> TASK DETAILS:
Copy exactly the line containing "Given: Click the 'Барьер" and each line after it to the end of the listing, and output nothing else.

──────── WORKING DATA ────────

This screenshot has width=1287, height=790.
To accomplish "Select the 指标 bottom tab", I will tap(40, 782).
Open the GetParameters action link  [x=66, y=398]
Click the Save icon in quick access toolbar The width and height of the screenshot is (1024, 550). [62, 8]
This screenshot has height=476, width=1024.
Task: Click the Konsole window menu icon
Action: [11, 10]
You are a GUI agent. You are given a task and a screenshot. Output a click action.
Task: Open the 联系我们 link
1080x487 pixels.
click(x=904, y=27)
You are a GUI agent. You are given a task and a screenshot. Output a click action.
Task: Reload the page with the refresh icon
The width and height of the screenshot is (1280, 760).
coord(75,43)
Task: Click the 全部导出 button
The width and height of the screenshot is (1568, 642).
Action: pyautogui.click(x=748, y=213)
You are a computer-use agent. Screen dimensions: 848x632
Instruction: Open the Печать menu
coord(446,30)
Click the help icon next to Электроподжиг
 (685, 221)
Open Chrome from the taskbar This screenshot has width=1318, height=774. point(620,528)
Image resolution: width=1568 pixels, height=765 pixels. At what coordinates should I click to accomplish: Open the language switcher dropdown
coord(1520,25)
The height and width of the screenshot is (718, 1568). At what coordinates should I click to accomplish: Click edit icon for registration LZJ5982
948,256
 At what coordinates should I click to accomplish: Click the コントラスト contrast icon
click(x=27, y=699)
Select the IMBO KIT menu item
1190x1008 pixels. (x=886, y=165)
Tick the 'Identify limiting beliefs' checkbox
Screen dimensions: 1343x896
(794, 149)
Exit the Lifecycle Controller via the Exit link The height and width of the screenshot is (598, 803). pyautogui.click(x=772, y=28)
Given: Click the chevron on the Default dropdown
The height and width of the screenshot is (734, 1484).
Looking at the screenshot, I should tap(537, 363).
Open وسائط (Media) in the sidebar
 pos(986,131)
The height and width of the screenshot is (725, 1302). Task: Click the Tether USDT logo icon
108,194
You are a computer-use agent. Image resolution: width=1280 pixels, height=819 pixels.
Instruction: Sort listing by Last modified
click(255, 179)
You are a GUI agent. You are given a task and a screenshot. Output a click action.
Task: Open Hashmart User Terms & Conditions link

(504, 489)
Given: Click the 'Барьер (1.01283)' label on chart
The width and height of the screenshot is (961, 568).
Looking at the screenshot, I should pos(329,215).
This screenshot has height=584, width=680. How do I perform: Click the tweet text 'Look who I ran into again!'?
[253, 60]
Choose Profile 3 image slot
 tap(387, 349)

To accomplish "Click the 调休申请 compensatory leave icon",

────────

> EXERCISE ANSWER:
Given: Click the 'Барьер (1.01283)' label on chart
The width and height of the screenshot is (961, 568).
Looking at the screenshot, I should pos(329,215).
This screenshot has height=584, width=680. How do I perform: Click the tweet text 'Look who I ran into again!'?
[253, 60]
Choose Profile 3 image slot
 tap(387, 349)

To accomplish "Click the 调休申请 compensatory leave icon",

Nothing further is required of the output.